Scala Currying Function

Question

I have two methods, nTimes and nTimesBetter . Both functions perform an operation on a function passed as a parameter n times.

The method nTimes takes a function f , the number of times it has to be called n and the initial value for the function to work on x

def nTimes(f:Int=>Int,n:Int,x:Int):Int =
  if (n <= 0) x
  else
    nTimes(f, n-1, f(x))

The following is what happens when the method is called with some function f , n = 3 and x = 1 :

// nTimes(f,3,1)
// nTimes(f,2,f(1))
// nTimes(f,1,f(f(1)))
// nTimes(f,0,f(f(f(1))))

The method nTimesBetter method does not take initial value, but only a function f and the number of times n the function should be called

def nTimesBetter(f:Int=>Int,n:Int):(Int=>Int)=
  if (n <= 0) x => x
  else
   x => nTimesBetter(f, n-1)(f(x))

nTimesBetter returns a function that can be applied to an initial value

println(nTimes((x:Int)=>x+1,10,1))

val plus10 = nTimesBetter((x:Int)=>x+1,10)
println(plus10(1))

Can someone explain nTimesBetter with a stack of execution and use of (x:Int) => nTimesBetter(f,n-1)(f(x)) ? Why (f(x)) is called like this.

Answer 1

The main difference between these two is that the former returns a value and the latter returns a function Int => Int . The stack is far less readable than the one from nTimes but here it is:

  // nTimesBetter(f, 3)
  // x => nTimesBetter(f, 2)(f(x))
  // x => (x => nTimesBetter(f, 1)(f(x)))(f(x))
  // x => (x => (x => (x => x)(f(x)))(f(x)))(f(x))

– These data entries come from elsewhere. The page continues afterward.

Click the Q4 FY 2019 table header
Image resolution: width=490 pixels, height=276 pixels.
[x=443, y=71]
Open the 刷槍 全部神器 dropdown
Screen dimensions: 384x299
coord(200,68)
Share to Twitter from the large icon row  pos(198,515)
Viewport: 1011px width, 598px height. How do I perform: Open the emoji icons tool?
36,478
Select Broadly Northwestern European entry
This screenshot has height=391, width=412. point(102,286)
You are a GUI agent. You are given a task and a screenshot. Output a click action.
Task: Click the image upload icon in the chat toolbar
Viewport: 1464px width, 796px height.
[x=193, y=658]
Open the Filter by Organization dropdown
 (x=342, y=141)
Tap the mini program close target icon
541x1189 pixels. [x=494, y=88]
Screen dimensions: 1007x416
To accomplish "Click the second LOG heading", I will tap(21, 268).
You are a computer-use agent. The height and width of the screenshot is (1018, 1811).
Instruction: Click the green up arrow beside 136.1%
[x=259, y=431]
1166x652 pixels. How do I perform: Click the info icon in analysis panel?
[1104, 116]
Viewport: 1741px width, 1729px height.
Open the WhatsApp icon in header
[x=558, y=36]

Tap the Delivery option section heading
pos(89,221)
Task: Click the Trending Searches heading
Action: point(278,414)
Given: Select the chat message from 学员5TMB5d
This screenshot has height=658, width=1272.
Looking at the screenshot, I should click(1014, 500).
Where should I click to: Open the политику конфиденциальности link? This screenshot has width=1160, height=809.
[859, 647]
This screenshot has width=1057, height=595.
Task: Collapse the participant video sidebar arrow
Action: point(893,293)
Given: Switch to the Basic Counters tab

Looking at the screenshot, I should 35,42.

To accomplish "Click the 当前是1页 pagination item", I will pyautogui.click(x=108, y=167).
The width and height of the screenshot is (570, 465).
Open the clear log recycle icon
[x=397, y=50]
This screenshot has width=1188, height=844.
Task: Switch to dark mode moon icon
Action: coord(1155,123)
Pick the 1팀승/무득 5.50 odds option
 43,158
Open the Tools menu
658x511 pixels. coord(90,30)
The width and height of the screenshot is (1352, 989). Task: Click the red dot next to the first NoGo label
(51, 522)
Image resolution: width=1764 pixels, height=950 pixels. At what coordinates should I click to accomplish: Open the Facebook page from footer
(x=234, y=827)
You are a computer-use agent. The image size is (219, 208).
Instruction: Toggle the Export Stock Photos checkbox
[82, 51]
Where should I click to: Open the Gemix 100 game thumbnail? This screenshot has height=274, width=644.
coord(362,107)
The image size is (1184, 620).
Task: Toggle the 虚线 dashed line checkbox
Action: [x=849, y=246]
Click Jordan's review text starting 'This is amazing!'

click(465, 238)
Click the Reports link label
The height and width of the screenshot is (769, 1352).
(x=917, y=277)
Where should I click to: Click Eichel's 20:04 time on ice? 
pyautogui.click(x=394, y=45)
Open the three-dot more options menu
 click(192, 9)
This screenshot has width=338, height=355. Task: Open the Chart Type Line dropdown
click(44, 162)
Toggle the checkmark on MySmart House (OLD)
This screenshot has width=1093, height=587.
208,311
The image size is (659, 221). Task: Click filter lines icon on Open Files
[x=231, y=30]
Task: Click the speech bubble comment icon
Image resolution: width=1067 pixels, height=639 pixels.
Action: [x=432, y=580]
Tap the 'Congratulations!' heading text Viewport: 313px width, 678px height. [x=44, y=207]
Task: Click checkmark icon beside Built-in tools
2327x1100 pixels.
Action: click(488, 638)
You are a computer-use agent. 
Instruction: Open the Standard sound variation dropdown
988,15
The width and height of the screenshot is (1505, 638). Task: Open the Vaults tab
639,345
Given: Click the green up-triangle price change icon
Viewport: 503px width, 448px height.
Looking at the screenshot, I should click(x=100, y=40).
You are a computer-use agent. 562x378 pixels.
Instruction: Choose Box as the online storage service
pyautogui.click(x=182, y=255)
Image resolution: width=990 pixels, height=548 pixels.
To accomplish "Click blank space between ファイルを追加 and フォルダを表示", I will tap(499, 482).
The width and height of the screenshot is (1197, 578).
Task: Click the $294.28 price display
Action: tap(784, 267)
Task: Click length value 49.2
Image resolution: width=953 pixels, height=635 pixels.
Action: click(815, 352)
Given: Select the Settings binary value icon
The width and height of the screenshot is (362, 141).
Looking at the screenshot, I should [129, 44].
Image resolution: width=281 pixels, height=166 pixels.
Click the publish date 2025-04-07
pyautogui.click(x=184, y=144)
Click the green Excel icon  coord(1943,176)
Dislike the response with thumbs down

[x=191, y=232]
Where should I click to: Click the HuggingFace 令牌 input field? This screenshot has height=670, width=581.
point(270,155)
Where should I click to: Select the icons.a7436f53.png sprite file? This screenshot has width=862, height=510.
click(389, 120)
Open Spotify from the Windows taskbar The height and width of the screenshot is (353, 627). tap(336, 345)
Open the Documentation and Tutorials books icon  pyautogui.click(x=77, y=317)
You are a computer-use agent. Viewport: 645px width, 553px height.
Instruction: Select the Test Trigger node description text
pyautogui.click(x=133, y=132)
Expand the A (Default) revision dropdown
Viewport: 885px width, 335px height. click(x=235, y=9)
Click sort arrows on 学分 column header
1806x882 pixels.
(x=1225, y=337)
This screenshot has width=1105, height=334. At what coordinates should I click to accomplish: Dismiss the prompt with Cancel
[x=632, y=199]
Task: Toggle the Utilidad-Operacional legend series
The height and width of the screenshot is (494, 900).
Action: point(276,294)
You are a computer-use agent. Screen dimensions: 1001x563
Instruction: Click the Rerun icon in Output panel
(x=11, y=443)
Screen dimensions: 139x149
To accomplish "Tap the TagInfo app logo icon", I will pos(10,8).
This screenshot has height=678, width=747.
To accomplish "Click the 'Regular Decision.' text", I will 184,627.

Why (f(x)) is called like this?

Because nTimesBetter returns a function that needs an argument. You can rewrite nTimesBetter as:

def nTimesBetter(f: Int => Int, n: Int): Int => Int =
  if (n <= 0) x => x
  else {
    val function: Int => Int = nTimesBetter(f, n - 1) // Creates a function
    x => function(f(x))                               // Uses f(x) as an argument
  }

PS. nTimesBetter is not that better because nTimes is tail recursive.